- **Exercise instructions**
Transcribe every line from the one containing "The height and" through the end of the records below, exactly, but not the pictures.

◇ ◇ ◇ ◇

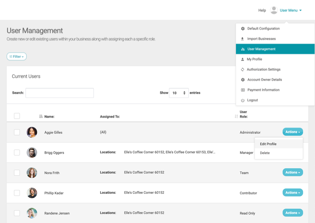Open the Filter dropdown
Screen dimensions: 315x223
pyautogui.click(x=17, y=57)
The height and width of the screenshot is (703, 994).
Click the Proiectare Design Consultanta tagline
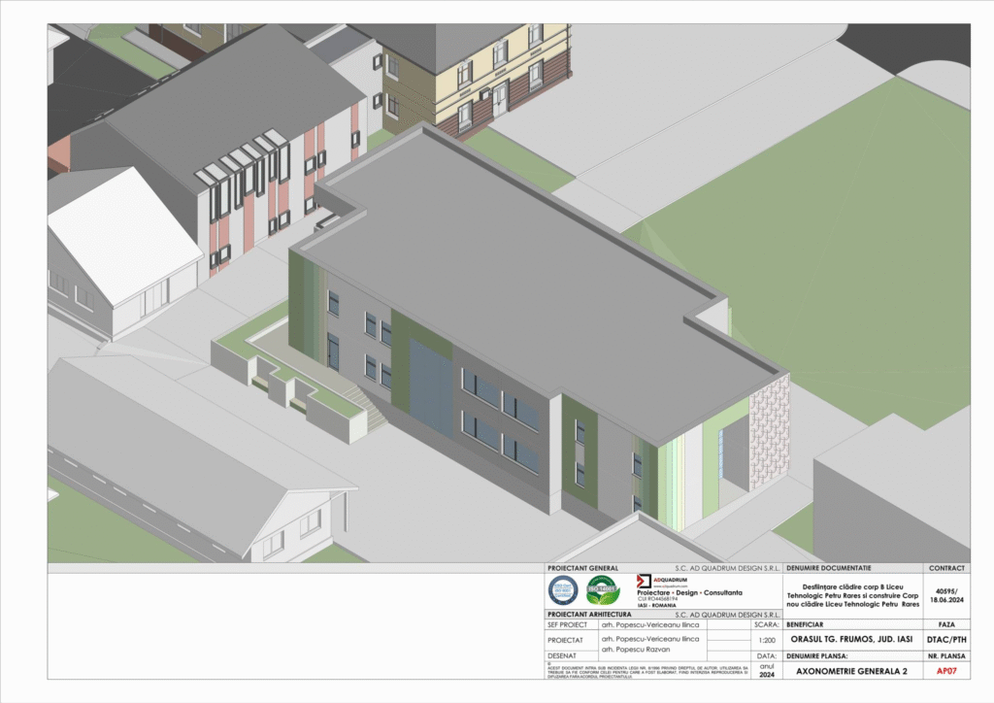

◇ ◇ ◇ ◇

- **Task response**
The height and width of the screenshot is (703, 994).
Click the Proiectare Design Consultanta tagline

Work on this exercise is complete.